As Phoenix looks toward the Final Four in 2017, two major local appointments reflect a growing trend in big-ticket sporting events: women at the helm.
Jay Parry has some advice for Dawn Rogers as Rogers embarks on her new gig as the executive director and CEO of the host committee for the 2017 NCAA Men’s Basketball Final Four in Phoenix.
“Hang on, because it’s going to be a wild ride,” says Parry, who served as President and CEO for the 2015 Arizona Super Bowl Host Committee. “These mega-events are not for the faint of heart and when you look back on it you’ll wonder how it was ever possible that you pulled it off.”
A search committee chose Rogers in October to head Arizona’s first Final Four and the first played west of Texas since 1995. The games will be held April 1 and 3, 2017 at University of Phoenix Stadium, which will be adapted to seat 75,063 fans – four times the capacity of a typical NBA arena. The week-long event could mean between $100-$150 million in economic impact for the Valley, drawing between 100,000-150,000 visitors.
Soon after she accepted her previous job as a senior associate athletic director at ASU in 2007, Rogers began working with community officials to secure a Final Four bid. The first bid was unsuccessful, but the second time was the charm in November 2014.
Rogers and Final Four bid committee member Debbie Johnson said some of the key selling points for the Valley were an expanded Phoenix Convention Center and additional hotels downtown, the light rail system and the city’s proven track record of hosting big events like the Super Bowl and major college bowl games at University of Phoenix Stadium.
“When we knew we had succeeded, my mind turned to thinking about who the best person would be to run this and having the right leadership in place,” says Rogers, who left her job at ASU in November 2015 (she will not return) to focus on the new gig. “The more I thought about it, the more excited I got about doing it myself.”
Female executives are still a relative rarity in major professional sports, but here, at least, is one sector in which they are taking the fore – directing host-city efforts for big-ticket annuals like the Super Bowl and Final Four. Before Perry, Allison Melangton served as president and CEO of the Indianapolis Super Bowl Host Committee in 2012; after her, Sallie Sargent was tapped to lead the 2017 Houston Super Bowl Host Committee. The NCAA Final Four host committees are more often than not helmed by women – Susan Baughman in Indianapolis in 2010 and 2015, Charlotte Anderson in Dallas in 2014, and Sharon Goldmacher in Atlanta in 2013. And, of course, Rogers in 2017.
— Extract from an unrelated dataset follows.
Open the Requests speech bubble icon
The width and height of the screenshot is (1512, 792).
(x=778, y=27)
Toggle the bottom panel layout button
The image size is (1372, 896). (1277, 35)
“The challenge wasn’t a gender challenge,” Parry says of her role for last year’s Super Bowl. “Do I think sometimes ‘Gosh, I wish there were more women in here?’ The answer is yes. It’s standard operating procedure that when you walk into the board room, there’s not a lot of women, so it’s part of my responsibility to figure out how we get more women involved and how we get more women feeling comfortable in this sphere, but I’m happy to say that in Arizona, the people that are making the decisions are gender neutral.”
Rogers, 50, is still in the early stage of planning next year’s Final Four – finding the right people for the board and the subcommittees and securing funding. Once the 2016 Final Four plays out in Houston in April, Rogers will zero in on the myriad other aspects of her job, including transportation plans, public safety plans, fan-oriented events, charitable events and legacy projects. “As an executive director, it’s soup to nuts,” she says. “You get to be involved with everything, which is similar to the job I had, so the breadth of responsibilities gets me excited and engaged.”
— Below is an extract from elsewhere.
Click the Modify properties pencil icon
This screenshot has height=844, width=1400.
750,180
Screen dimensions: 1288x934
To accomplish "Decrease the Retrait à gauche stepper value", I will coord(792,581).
Parry says working with the NFL felt comfortable because she worked for the Phoenix Suns as their senior vice president of brand and business development, and for the Mercury as their Chief Operating Officer, so she understood the professional sports culture. “No one hands you a road map, but the great thing about that is the NFL gives you a lot of latitude. The Super Bowl can take on the personality of Arizona and we can create programs that really work for what our initiatives are in this state,” Parry says of an event that generated an estimated $500 million in economic impact for the city. “That was the fulfilling part – working with community leaders and tribal leaders and elected officials to decide what we wanted this to accomplish for Arizona.”
Rogers wonders what sort of legacy she will leave when her work is complete, but hesitates to think that advancing gender equality will be part of it. “I don’t see myself as a pioneer,” she says. “I just look at it as a great responsibility because it’s the first time we’re hosting a Final Four in Phoenix, or even in Arizona. We need to execute this at the highest level so we can host it again, so I feel like a pioneer in that respect. This is our first shot and we’ve got to exceed expectations.”
Johnson believes Rogers is up to the task.“She has NCAA experience with all the different events, not just the Final Four,” she says. “But I think the thing that stood out the most to us and certainly to me was... her passion for the Final Four and college athletics... It’s truly contagious and I think will get everybody else excited about this.”